Work task: Print the lines that run from the line with "At what coordinates" to the line with "The height and", keeping both end lines, exactly as they appear in the entries below, and nothing else.

#####

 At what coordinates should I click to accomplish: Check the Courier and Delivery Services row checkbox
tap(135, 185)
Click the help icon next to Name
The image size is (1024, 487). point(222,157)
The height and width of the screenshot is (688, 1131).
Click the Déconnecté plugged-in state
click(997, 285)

#####

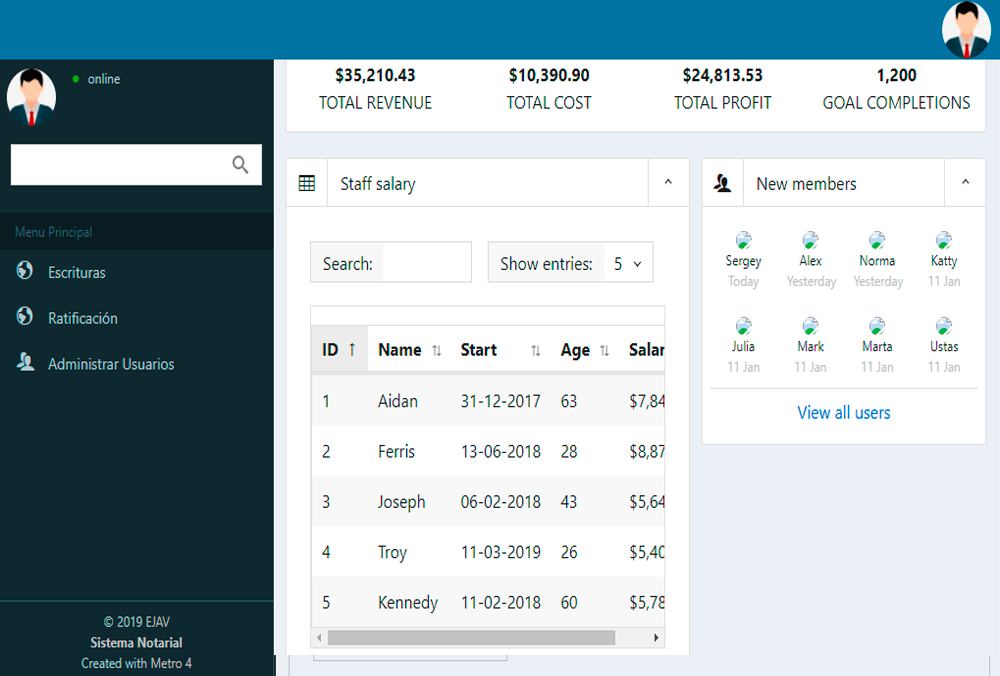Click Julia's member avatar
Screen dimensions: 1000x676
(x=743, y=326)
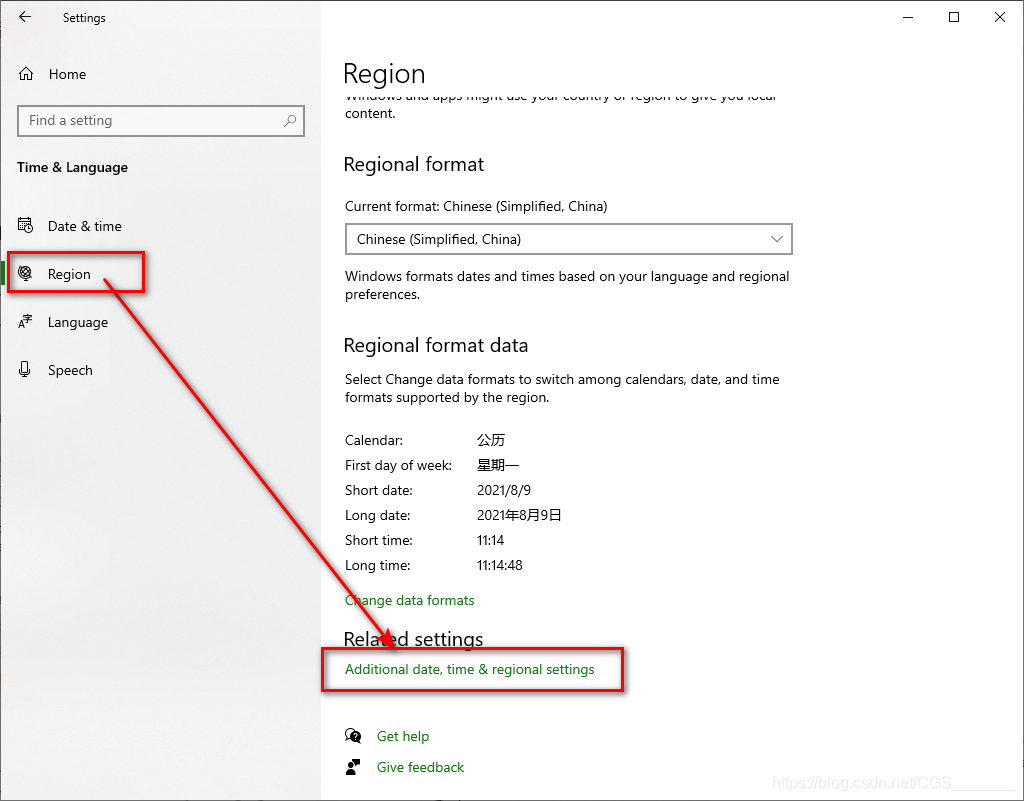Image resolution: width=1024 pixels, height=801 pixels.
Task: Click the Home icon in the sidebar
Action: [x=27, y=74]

#####

Task solution:
 At what coordinates should I click to accomplish: Check the Courier and Delivery Services row checkbox
tap(135, 185)
Click the help icon next to Name
The image size is (1024, 487). point(222,157)
The height and width of the screenshot is (688, 1131).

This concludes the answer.